(Stored entries)
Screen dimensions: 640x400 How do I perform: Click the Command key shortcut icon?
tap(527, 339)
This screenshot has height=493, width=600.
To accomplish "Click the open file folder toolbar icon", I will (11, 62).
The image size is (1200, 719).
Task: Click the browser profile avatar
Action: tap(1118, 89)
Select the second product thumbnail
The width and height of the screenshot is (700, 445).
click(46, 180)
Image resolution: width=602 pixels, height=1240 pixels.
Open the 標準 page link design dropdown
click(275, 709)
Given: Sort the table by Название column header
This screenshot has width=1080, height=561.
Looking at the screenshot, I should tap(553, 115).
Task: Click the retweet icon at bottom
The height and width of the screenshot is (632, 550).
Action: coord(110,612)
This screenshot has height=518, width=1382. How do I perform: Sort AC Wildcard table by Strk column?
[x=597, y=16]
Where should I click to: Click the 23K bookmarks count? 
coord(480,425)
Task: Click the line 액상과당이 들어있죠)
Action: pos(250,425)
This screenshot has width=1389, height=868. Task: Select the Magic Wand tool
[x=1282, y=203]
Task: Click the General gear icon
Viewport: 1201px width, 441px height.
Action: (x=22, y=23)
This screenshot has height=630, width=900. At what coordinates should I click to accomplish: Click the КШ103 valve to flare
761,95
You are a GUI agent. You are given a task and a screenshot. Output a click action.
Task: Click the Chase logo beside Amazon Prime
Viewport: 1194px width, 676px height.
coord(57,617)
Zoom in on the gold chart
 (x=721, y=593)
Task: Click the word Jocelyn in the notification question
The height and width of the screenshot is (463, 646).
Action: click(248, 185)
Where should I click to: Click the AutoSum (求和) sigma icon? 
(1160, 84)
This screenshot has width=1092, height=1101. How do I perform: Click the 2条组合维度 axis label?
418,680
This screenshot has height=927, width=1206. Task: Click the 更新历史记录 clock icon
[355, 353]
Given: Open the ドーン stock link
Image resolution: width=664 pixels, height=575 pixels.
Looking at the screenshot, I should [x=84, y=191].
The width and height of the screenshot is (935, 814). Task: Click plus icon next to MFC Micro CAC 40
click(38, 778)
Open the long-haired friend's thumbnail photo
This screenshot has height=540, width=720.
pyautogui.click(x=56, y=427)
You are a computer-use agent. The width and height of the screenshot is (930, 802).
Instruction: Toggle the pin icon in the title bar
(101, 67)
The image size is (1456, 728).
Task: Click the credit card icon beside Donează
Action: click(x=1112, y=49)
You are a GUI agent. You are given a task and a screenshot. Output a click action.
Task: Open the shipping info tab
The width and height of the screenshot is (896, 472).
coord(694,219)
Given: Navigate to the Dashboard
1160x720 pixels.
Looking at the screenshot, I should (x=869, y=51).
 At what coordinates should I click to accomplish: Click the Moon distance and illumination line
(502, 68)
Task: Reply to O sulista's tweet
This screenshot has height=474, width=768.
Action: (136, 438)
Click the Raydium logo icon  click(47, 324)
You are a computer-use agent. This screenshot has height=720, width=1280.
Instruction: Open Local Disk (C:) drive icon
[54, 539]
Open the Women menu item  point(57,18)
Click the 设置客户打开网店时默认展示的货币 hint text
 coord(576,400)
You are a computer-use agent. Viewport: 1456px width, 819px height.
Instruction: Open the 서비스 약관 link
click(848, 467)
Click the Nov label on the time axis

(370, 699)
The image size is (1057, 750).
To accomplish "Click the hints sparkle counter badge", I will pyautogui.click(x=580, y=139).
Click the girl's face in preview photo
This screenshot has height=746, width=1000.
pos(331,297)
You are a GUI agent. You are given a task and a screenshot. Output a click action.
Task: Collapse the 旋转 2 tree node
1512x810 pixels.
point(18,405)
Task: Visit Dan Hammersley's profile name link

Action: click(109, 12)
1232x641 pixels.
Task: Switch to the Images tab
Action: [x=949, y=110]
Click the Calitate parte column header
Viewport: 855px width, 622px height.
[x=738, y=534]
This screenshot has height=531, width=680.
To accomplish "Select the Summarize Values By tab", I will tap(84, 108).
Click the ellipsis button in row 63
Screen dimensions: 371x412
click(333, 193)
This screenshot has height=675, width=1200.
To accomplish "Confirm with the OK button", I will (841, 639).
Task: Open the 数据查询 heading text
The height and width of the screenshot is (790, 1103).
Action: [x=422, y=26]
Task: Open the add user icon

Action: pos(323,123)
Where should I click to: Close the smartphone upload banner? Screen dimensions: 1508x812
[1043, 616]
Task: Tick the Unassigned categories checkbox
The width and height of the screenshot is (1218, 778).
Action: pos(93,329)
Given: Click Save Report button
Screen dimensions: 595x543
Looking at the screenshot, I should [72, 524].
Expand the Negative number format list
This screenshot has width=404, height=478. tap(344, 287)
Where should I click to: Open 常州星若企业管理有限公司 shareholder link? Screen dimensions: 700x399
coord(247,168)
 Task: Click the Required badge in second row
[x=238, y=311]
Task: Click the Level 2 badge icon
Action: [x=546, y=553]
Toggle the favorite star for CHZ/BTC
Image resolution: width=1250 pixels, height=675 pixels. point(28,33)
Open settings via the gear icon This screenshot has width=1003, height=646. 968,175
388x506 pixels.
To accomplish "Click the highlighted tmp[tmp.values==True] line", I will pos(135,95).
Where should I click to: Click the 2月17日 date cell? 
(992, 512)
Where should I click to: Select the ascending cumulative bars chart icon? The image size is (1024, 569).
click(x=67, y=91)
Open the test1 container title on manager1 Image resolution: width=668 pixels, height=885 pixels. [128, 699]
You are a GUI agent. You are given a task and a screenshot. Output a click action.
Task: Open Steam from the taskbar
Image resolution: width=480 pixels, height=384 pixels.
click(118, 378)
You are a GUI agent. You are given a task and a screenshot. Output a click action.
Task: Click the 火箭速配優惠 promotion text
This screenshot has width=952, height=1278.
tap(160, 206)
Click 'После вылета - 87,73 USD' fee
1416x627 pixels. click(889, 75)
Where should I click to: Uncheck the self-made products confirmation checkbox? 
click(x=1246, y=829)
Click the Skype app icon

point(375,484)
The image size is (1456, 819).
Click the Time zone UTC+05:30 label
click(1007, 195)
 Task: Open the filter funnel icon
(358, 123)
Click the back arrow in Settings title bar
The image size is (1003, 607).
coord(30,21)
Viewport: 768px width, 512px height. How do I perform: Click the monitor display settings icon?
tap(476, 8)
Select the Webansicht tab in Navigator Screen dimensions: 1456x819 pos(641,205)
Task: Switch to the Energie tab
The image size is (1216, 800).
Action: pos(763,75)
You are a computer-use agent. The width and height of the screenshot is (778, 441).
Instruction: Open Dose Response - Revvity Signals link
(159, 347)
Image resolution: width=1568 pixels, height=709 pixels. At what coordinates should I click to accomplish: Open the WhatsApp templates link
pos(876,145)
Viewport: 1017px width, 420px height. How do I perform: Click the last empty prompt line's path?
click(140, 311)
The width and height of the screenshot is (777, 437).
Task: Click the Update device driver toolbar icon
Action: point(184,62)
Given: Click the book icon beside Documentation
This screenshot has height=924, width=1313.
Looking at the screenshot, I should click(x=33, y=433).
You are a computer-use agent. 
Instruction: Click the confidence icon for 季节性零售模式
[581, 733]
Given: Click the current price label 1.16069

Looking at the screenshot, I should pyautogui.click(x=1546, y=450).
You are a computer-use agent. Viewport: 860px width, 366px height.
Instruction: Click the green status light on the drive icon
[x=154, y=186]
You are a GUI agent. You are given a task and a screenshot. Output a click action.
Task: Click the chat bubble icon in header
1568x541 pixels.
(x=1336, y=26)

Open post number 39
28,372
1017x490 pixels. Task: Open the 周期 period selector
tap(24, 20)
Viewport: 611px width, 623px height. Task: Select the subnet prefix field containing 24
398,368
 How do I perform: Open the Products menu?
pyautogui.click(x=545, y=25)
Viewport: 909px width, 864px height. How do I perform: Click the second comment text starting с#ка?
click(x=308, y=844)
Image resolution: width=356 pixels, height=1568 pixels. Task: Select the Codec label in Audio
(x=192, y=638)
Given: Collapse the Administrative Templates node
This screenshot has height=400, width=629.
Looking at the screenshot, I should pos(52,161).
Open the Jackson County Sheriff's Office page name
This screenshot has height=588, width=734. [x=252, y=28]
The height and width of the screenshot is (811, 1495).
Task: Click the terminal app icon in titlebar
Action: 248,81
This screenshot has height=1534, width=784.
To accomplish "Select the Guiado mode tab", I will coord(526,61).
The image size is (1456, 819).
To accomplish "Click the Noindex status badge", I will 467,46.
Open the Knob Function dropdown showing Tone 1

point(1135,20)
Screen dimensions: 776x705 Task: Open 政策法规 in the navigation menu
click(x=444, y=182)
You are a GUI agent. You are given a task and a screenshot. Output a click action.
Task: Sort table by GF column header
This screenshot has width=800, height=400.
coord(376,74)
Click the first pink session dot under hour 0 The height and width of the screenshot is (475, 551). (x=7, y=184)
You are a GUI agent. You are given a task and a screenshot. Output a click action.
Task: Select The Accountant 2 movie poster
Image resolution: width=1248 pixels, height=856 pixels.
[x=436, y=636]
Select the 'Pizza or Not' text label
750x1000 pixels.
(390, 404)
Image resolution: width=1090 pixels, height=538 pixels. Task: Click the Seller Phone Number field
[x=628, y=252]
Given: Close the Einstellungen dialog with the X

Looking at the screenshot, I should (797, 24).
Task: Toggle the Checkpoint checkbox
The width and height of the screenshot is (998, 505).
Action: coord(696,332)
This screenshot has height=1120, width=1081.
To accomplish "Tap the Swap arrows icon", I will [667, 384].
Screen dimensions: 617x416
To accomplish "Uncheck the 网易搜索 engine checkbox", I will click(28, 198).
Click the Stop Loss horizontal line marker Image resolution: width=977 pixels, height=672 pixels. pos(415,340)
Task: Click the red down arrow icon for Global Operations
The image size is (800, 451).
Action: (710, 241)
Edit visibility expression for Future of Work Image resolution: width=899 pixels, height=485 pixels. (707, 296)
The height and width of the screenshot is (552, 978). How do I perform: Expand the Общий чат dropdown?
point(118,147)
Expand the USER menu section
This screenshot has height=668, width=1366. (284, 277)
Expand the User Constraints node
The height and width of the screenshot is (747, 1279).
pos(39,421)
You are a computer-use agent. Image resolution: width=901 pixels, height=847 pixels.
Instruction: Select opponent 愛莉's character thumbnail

### Instructions for the task
Count each line above that has the word "Collapse" in it, and write down nothing but the total.

### Task response
2